[[ DATASET ENTRIES open ]]

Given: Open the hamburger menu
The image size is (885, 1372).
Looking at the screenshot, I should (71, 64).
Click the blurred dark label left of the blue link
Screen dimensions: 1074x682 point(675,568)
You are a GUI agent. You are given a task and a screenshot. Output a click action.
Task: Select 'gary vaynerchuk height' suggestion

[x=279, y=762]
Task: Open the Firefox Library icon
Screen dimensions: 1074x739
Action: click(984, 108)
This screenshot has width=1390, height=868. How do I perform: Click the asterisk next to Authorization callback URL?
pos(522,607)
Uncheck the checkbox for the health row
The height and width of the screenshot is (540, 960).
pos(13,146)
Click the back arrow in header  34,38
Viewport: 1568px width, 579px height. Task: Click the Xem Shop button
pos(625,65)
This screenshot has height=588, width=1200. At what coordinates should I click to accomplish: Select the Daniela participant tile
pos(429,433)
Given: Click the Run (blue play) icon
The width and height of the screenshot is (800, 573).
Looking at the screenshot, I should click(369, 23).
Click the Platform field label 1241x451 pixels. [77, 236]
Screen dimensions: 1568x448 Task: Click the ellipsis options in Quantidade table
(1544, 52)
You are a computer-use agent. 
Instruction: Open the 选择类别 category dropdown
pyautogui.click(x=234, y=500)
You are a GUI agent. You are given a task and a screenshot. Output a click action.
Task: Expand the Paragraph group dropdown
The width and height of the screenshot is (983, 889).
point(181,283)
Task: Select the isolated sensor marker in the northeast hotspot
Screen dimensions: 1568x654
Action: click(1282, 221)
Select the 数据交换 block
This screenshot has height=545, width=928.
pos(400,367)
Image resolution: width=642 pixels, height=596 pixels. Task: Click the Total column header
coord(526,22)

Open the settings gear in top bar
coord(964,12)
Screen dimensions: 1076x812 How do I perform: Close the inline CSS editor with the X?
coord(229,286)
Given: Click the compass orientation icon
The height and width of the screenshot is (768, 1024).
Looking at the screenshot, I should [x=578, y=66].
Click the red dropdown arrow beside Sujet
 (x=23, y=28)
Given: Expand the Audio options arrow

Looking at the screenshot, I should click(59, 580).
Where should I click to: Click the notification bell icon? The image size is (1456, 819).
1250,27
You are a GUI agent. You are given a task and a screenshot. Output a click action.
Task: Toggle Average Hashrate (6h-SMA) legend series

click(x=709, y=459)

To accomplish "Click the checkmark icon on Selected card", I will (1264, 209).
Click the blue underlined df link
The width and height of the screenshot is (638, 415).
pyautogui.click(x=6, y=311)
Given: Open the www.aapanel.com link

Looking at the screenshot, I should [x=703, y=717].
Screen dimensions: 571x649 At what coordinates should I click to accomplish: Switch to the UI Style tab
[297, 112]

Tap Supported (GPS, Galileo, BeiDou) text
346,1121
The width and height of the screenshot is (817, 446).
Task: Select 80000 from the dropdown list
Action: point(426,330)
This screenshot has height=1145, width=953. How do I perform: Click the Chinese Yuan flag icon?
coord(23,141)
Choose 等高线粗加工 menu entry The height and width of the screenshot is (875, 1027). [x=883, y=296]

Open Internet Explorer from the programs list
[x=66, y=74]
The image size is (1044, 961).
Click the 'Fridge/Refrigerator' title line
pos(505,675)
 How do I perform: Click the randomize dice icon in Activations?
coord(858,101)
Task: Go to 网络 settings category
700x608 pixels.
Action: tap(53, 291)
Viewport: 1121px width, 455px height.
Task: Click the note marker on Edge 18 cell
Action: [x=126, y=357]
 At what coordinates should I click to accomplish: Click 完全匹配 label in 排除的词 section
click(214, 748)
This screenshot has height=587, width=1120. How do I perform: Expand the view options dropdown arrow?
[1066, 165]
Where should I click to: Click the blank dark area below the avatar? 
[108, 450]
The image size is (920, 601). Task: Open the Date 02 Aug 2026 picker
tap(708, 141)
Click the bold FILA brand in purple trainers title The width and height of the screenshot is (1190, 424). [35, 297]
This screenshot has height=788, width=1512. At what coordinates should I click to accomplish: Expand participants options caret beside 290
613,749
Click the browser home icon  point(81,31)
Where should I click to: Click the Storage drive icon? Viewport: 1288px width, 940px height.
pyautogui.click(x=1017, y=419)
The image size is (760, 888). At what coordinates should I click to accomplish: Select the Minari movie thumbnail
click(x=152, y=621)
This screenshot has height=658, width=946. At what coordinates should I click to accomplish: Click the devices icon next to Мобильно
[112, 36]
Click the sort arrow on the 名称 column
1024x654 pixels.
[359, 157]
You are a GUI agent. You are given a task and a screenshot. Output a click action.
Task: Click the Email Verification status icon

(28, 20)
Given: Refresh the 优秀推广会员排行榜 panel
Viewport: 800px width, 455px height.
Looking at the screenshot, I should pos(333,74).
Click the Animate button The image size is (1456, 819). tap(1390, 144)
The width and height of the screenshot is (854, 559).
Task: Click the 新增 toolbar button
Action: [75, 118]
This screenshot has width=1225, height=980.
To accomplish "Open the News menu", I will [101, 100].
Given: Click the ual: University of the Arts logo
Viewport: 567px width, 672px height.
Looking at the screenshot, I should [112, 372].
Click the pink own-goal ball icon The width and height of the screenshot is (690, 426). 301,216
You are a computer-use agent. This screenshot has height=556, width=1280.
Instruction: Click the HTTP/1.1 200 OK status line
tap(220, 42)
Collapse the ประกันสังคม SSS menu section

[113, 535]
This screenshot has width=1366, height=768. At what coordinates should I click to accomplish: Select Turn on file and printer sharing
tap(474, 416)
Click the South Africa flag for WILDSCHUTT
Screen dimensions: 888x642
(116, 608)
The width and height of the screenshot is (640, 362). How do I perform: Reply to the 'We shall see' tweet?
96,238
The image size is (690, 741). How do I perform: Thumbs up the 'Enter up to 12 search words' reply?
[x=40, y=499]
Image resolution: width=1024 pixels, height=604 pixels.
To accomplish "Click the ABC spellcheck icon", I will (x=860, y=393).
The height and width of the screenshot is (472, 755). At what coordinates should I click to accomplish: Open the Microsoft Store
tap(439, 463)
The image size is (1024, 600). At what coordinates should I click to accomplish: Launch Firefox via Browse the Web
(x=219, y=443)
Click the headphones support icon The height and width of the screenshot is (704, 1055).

[[ DATASET ENTRIES closed ]]

Go over the data above and copy every line that has the word "computer" in it.

You are a computer-use agent. 
You are a computer-use agent. This screenshot has height=556, width=1280.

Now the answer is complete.